Written exercise
Pull out every line from the items below that contains the word "perform".

— start of Records for the exercise —

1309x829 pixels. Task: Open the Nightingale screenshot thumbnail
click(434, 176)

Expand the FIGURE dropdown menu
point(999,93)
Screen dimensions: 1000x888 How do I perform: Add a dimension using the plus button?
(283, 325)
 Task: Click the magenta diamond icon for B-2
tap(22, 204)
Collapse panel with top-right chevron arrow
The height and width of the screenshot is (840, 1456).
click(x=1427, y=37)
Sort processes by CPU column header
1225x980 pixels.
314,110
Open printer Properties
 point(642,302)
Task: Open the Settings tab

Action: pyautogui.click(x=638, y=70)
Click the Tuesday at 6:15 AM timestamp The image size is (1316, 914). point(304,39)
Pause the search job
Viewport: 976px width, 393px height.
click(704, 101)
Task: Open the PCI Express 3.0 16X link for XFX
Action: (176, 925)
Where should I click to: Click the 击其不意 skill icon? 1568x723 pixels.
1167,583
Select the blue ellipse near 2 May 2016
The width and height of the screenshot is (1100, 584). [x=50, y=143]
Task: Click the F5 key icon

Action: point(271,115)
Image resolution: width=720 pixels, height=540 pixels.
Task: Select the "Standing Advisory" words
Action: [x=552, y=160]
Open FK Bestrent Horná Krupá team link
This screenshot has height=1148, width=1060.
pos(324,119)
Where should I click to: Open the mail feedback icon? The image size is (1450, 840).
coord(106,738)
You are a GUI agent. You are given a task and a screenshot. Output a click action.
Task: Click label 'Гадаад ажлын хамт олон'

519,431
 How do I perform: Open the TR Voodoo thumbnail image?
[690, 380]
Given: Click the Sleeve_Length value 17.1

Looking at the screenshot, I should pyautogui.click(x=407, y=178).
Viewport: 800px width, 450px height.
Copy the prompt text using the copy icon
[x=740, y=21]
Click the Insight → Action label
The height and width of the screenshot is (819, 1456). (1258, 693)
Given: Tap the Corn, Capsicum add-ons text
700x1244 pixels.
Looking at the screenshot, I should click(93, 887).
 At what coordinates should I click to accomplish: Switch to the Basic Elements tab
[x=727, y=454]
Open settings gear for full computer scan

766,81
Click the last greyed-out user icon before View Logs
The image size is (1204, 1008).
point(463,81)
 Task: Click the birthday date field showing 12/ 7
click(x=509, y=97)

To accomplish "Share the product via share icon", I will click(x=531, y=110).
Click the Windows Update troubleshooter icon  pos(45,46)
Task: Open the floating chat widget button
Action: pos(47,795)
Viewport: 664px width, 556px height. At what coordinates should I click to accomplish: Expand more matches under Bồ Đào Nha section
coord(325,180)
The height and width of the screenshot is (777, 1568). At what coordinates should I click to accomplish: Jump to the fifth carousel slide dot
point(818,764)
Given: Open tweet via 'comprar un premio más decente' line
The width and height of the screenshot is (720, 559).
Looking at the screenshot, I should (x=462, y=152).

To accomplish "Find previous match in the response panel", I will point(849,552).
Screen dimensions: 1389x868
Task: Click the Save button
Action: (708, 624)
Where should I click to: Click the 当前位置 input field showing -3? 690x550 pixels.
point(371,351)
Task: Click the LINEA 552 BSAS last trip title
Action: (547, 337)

— end of Records for the exercise —

Output below
Screen dimensions: 1000x888 How do I perform: Add a dimension using the plus button?
 How do I perform: Open the TR Voodoo thumbnail image?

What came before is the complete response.